- [GIVEN EXERCISE] Please copy the records from the start through the line containing "pyautogui.click(x=58, y=117)", with the requests left as they are. Multiply each click coordinate in the answers by 1.15 and round it to a whole number, with halves rounding up.

- [RECORDS TO PROCESS]
◇ ◇ ◇ ◇ ◇ ◇ ◇
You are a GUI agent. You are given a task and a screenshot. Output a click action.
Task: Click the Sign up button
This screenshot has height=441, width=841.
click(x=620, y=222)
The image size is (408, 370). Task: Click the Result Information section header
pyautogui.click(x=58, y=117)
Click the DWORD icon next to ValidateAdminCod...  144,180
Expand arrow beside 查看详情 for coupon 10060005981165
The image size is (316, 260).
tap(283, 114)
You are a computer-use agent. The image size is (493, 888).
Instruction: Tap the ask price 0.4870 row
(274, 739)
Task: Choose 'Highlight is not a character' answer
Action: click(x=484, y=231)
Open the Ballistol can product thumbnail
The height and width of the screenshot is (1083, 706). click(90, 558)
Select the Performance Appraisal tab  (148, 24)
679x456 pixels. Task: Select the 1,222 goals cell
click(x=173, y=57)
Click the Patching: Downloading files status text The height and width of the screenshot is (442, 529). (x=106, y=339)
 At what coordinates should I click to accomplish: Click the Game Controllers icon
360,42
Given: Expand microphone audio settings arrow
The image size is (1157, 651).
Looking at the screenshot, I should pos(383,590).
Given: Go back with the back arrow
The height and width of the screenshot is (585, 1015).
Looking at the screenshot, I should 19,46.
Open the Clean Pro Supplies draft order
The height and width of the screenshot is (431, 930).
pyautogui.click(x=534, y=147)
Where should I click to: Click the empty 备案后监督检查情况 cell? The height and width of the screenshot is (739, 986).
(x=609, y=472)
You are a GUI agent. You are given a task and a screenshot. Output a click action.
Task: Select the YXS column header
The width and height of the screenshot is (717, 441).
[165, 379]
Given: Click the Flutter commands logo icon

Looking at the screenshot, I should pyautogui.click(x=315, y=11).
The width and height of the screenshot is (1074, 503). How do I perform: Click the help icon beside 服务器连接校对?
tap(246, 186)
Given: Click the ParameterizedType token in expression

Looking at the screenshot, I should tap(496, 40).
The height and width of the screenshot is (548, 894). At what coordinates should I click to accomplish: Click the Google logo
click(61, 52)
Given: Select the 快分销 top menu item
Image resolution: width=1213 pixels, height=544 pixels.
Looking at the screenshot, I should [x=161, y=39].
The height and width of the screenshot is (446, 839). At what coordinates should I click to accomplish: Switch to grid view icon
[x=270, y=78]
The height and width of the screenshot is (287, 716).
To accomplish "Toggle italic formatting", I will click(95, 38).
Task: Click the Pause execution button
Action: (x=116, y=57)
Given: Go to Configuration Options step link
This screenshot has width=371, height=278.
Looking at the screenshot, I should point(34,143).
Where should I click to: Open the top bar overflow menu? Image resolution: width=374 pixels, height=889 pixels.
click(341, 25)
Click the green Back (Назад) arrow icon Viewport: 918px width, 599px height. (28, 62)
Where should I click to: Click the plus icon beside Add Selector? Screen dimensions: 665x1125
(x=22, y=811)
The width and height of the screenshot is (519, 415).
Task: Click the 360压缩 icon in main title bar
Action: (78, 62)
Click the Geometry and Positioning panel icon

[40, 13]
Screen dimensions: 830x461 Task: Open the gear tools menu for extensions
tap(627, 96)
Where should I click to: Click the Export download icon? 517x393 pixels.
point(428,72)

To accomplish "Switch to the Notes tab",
◇ ◇ ◇ ◇ ◇ ◇ ◇
- [ANSWER TO THE PROBLEM]
You are a GUI agent. You are given a task and a screenshot. Output a click action.
Task: Click the Sign up button
This screenshot has height=441, width=841.
click(x=713, y=255)
The image size is (408, 370). Task: Click the Result Information section header
pyautogui.click(x=67, y=135)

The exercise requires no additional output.